:: EXERCISE GOAL ::
Each record should appear again in the response exactly as it does in the original.

Saved entries
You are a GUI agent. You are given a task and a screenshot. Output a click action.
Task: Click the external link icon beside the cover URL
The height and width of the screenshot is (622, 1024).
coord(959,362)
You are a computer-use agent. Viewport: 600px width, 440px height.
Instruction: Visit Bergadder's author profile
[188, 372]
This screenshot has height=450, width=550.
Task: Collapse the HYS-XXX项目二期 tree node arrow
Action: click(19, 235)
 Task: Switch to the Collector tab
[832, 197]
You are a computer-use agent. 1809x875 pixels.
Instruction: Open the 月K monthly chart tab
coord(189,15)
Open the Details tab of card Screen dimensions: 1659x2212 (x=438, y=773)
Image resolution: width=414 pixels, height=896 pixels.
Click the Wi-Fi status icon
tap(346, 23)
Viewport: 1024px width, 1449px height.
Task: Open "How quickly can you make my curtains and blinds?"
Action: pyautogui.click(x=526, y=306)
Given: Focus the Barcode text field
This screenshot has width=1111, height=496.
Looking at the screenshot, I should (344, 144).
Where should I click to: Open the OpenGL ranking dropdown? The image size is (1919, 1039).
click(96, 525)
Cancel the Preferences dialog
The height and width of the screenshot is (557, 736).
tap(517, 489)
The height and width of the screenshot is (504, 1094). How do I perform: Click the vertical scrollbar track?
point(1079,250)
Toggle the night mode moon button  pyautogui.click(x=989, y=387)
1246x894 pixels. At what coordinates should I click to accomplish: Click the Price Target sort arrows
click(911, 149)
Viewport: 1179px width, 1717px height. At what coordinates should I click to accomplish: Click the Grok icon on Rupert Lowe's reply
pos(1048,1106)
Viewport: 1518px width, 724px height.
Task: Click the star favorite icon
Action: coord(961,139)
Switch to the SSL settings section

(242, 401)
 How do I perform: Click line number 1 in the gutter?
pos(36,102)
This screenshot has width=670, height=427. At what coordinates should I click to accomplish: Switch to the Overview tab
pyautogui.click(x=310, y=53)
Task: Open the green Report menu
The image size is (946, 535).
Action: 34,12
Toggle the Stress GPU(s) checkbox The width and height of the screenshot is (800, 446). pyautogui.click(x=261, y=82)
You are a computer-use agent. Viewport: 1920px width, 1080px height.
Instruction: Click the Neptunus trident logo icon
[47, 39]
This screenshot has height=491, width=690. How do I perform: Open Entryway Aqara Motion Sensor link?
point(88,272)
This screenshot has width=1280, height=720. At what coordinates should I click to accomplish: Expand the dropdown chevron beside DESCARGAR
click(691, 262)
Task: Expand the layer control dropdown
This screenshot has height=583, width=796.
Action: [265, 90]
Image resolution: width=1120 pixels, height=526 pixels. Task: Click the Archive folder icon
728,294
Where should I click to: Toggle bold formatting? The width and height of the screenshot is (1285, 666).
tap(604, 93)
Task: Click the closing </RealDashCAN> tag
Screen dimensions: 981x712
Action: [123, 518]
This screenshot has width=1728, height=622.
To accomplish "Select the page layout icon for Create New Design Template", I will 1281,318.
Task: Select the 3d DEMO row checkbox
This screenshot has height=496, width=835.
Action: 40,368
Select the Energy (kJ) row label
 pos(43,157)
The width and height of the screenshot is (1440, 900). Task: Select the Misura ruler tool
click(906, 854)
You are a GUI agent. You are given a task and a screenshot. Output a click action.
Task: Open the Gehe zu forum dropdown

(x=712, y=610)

:: RESULT OF THE EXERCISE ::
You are a GUI agent. You are given a task and a screenshot. Output a click action.
Task: Click the external link icon beside the cover URL
The height and width of the screenshot is (622, 1024).
coord(959,362)
You are a computer-use agent. Viewport: 600px width, 440px height.
Instruction: Visit Bergadder's author profile
[188, 372]
This screenshot has height=450, width=550.
Task: Collapse the HYS-XXX项目二期 tree node arrow
Action: click(19, 235)
 Task: Switch to the Collector tab
[832, 197]
You are a computer-use agent. 1809x875 pixels.
Instruction: Open the 月K monthly chart tab
coord(189,15)
Open the Details tab of card Screen dimensions: 1659x2212 (x=438, y=773)
Image resolution: width=414 pixels, height=896 pixels.
Click the Wi-Fi status icon
tap(346, 23)
Viewport: 1024px width, 1449px height.
Task: Open "How quickly can you make my curtains and blinds?"
Action: pyautogui.click(x=526, y=306)
Given: Focus the Barcode text field
This screenshot has width=1111, height=496.
Looking at the screenshot, I should (344, 144).
Where should I click to: Open the OpenGL ranking dropdown? The image size is (1919, 1039).
click(96, 525)
Cancel the Preferences dialog
The height and width of the screenshot is (557, 736).
tap(517, 489)
The height and width of the screenshot is (504, 1094). How do I perform: Click the vertical scrollbar track?
point(1079,250)
Toggle the night mode moon button  pyautogui.click(x=989, y=387)
1246x894 pixels. At what coordinates should I click to accomplish: Click the Price Target sort arrows
click(911, 149)
Viewport: 1179px width, 1717px height. At what coordinates should I click to accomplish: Click the Grok icon on Rupert Lowe's reply
pos(1048,1106)
Viewport: 1518px width, 724px height.
Task: Click the star favorite icon
Action: coord(961,139)
Switch to the SSL settings section

(242, 401)
 How do I perform: Click line number 1 in the gutter?
pos(36,102)
This screenshot has width=670, height=427. At what coordinates should I click to accomplish: Switch to the Overview tab
pyautogui.click(x=310, y=53)
Task: Open the green Report menu
The image size is (946, 535).
Action: 34,12
Toggle the Stress GPU(s) checkbox The width and height of the screenshot is (800, 446). pyautogui.click(x=261, y=82)
You are a computer-use agent. Viewport: 1920px width, 1080px height.
Instruction: Click the Neptunus trident logo icon
[47, 39]
This screenshot has height=491, width=690. How do I perform: Open Entryway Aqara Motion Sensor link?
point(88,272)
This screenshot has width=1280, height=720. At what coordinates should I click to accomplish: Expand the dropdown chevron beside DESCARGAR
click(691, 262)
Task: Expand the layer control dropdown
This screenshot has height=583, width=796.
Action: [265, 90]
Image resolution: width=1120 pixels, height=526 pixels. Task: Click the Archive folder icon
728,294
Where should I click to: Toggle bold formatting? The width and height of the screenshot is (1285, 666).
tap(604, 93)
Task: Click the closing </RealDashCAN> tag
Screen dimensions: 981x712
Action: [123, 518]
This screenshot has width=1728, height=622.
To accomplish "Select the page layout icon for Create New Design Template", I will 1281,318.
Task: Select the 3d DEMO row checkbox
This screenshot has height=496, width=835.
Action: 40,368
Select the Energy (kJ) row label
 pos(43,157)
The width and height of the screenshot is (1440, 900). Task: Select the Misura ruler tool
click(906, 854)
You are a GUI agent. You are given a task and a screenshot. Output a click action.
Task: Open the Gehe zu forum dropdown

(x=712, y=610)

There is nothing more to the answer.